What is required:
Scan the records below for the line with "Given: Select the Konqi green alien theme" and the line with "Click the 2024年12月18日", and retype that range exactly, both ends included, pictures excepted.

Exercise materials:
== == ==

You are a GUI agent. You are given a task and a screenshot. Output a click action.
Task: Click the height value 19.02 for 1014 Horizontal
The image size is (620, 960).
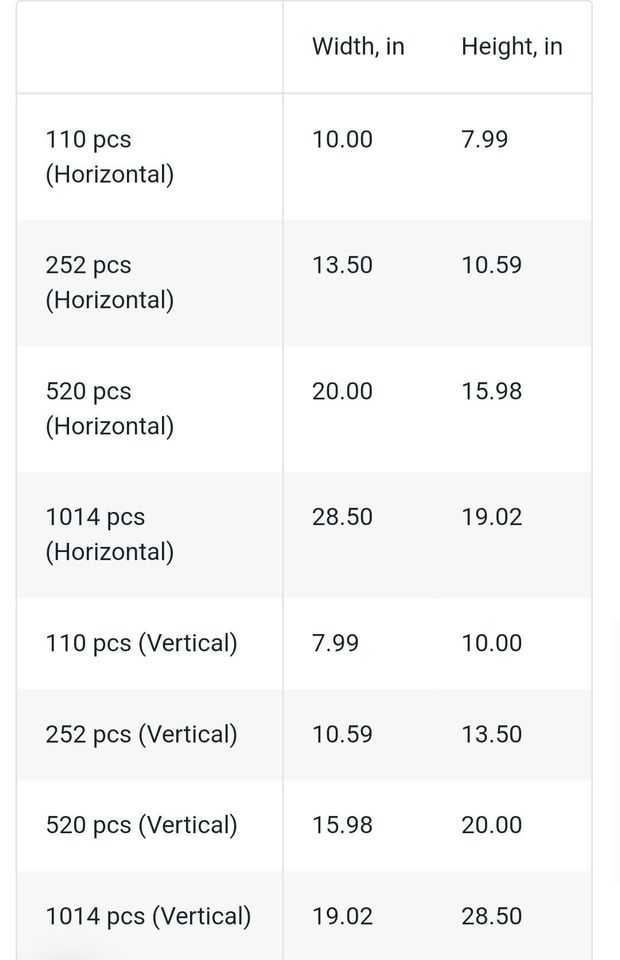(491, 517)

== == ==

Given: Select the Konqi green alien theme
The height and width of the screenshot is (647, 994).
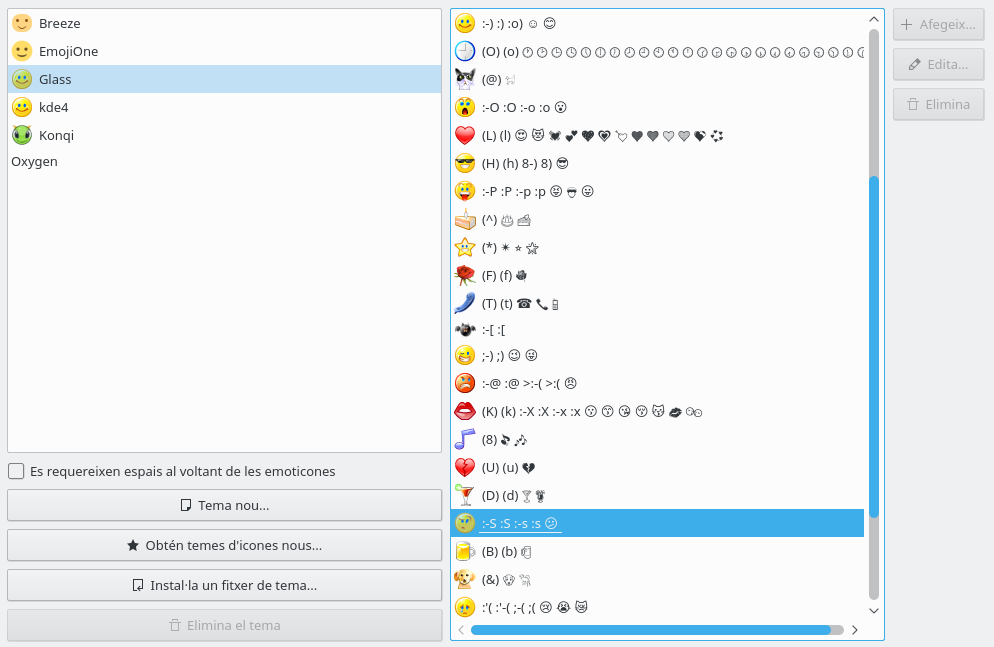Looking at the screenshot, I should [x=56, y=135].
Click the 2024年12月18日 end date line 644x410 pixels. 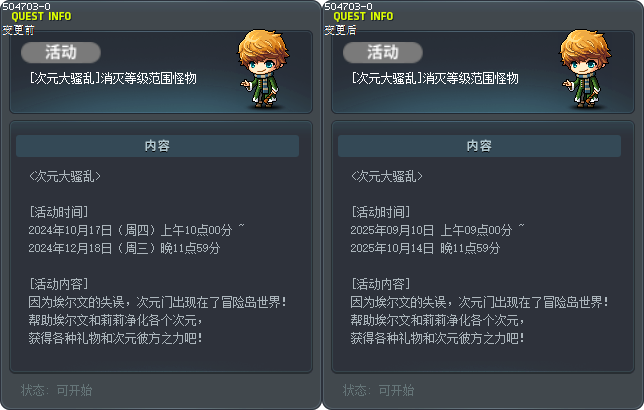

== == ==

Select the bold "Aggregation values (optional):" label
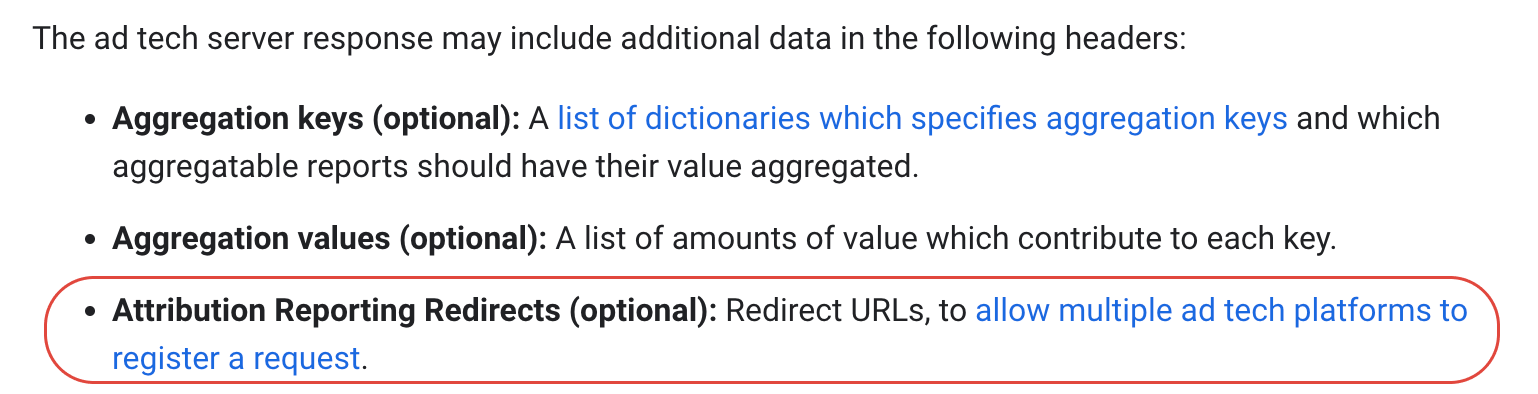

== == ==

Output of the task:
Given: Select the Konqi green alien theme
The height and width of the screenshot is (647, 994).
Looking at the screenshot, I should [x=56, y=135].
Click the 2024年12月18日 end date line 644x410 pixels. 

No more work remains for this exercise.